With regard to the biological efficiency (BE), in the present study, BE ranged from 77.12 to 95.42% among all the controls (inoculated with T. aggressivum f. aggressivum). In this regard, Gea et al. (2013) reported BE values ranging 66.5 to 123.0% in plots inoculated with Lecanicillium fungiola (dry bubble disease of A. bisporus). In another study with the dry bubble disease, Chrysayi-Tokousbalides et al. (2007) found BE values varying from 84.83 to 132.24% in control (inoculated) plots. These findings are consistent with the results of the present study. BE values (87.16 to 105.72%) of majority of the treatments were significantly higher than those of the controls in the present study. In this respect, Chrysayi-Tokousbalides et al. (2007) reported that several fungicides (prochloraz, famoxadone, tebuconazole, trifloxystrobin, mancozeb and carbendazim) applied against the dry bubble disease of A. bisporus caused BE values ranging from 63.28 to 137.20% in treated plots. Considering all of these findings, it may be concluded that the disinfectants and heat treatments inducing BE up to 105.72% in the present study may also indicate efficacy of the treatments tested against T. aggressivum f. aggressivum in casing soil.

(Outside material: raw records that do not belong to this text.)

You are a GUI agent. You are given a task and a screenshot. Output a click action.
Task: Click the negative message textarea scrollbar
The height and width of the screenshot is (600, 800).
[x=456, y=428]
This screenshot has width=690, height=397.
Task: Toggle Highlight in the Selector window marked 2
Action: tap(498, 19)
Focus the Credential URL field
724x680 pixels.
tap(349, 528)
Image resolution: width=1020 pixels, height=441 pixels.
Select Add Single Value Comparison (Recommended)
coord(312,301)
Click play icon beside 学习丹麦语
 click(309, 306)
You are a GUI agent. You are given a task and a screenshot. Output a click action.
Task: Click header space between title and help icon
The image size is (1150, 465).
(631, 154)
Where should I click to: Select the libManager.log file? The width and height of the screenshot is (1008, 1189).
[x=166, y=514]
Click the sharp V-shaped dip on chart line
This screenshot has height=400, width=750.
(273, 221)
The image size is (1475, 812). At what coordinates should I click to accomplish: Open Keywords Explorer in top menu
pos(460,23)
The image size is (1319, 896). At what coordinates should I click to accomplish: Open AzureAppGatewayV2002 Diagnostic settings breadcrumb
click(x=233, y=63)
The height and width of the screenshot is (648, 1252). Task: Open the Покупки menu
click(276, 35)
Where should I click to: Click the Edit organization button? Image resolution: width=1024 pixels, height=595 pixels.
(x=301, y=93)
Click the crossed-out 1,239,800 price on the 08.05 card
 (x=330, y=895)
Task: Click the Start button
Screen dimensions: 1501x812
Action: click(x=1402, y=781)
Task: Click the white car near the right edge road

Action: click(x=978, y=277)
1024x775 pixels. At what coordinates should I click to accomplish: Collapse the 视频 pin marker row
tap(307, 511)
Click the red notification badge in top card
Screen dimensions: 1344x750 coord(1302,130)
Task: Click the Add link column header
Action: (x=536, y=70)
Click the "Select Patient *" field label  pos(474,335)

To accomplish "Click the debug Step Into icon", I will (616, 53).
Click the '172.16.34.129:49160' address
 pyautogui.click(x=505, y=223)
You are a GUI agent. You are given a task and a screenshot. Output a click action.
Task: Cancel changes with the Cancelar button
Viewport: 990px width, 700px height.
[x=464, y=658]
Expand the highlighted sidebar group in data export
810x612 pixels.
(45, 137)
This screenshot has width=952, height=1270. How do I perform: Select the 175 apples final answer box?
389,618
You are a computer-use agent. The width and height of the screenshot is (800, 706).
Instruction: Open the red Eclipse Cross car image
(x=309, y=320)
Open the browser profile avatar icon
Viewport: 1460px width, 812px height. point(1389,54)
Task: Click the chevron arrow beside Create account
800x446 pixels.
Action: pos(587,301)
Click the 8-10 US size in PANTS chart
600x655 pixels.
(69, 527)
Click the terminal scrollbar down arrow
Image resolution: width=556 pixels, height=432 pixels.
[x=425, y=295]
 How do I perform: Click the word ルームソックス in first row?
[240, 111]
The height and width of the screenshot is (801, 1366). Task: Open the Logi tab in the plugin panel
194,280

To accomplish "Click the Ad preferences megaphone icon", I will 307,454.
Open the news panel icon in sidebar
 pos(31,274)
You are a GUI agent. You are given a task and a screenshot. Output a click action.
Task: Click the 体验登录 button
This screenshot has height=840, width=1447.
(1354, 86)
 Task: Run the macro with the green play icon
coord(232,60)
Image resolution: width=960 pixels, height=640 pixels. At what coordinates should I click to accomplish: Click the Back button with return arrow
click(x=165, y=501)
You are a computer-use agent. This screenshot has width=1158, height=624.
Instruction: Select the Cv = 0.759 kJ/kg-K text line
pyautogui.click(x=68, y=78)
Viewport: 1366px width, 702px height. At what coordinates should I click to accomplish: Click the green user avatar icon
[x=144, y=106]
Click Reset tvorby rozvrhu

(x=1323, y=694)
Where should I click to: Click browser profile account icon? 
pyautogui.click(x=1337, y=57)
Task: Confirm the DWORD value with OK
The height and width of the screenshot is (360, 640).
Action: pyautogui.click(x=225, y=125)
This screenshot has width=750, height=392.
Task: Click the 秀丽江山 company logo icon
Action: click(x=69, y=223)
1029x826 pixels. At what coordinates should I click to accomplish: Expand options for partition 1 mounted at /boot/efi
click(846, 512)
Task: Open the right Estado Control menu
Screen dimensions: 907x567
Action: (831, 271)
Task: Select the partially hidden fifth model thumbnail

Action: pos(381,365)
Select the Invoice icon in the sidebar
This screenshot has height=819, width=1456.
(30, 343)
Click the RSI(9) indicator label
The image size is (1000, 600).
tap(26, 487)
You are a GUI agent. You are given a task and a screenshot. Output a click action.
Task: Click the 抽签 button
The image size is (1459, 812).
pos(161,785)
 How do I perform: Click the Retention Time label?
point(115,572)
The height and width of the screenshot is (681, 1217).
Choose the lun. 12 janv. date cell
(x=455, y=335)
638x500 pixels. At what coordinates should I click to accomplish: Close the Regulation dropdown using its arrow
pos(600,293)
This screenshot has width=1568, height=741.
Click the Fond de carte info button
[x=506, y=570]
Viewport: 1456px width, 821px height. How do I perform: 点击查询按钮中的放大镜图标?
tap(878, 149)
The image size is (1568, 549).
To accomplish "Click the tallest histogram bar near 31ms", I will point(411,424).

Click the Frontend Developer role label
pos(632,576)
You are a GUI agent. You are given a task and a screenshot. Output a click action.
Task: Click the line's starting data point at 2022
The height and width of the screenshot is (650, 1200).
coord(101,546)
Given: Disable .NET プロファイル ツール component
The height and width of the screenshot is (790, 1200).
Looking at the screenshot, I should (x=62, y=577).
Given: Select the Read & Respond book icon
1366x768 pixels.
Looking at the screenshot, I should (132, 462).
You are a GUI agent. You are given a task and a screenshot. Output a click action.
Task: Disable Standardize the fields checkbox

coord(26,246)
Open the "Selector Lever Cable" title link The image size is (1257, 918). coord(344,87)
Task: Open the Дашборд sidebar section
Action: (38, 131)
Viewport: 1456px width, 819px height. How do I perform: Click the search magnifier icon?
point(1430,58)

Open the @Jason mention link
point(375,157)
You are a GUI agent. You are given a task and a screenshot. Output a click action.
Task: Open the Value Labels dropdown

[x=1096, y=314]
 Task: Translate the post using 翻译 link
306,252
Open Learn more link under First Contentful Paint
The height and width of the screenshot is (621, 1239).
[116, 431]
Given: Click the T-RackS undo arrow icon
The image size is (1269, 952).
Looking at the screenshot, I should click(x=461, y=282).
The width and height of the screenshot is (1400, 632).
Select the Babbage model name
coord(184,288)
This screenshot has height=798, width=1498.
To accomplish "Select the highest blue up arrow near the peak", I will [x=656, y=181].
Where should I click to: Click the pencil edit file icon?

In fact, it is hard to find information about management of green mould disease in button mushroom cultivation worldwide. However, to give some examples regarding management of fungal diseases of mushrooms, efficacy of peracetic acid was reported in the management of cobweb disease of button mushroom. In addition, in several in vitro studies, effectiveness of some essential oils against fungal pathogens (Cladobotryum, Mycogone, Lecanicillium) including green mould (T. harzianum and T. aggressivum f. europaeum) were reported (Górski et al., 2010; Đurović-Pejčev et al., 2014), but they were found to be non-selective enough and had negative effects on sporophores of A. bisporus. For example, essential oils from Zatariam ultiflora, Satureja hortensis, Pelargonium roseum and Mentha piperita displayed antifungal activity against A. bisporus. In addition, cost and practising problems of the essential oils in the in vivo made their use in button mushroom cultivation less applicable than disinfictants (Geösel et al., 2014; Mehrparvar et al., 2016).

Conclusion

Since the scarcity of the information regarding management of the green mould (T. aggressivum f. aggressivum) in button mushroom cultivation, the results of this study present new knowledge for mushroom industry. The overall results of the present study suggested that the tested disinfectants (hydrogen peroxide, formaldehyde, sodium hypochlorite and hypochlorous acid) and heat applications (60, 90 and 120 °C) could induce significant yield increases in button mushroom by suppressing growth of T. aggressivum f. aggressivum in casing soil. Thus, these management practices can be used against T. aggressivum f. aggressivum in casing soil in button mushroom cultivation to mitigate the damage caused by the green mould disease.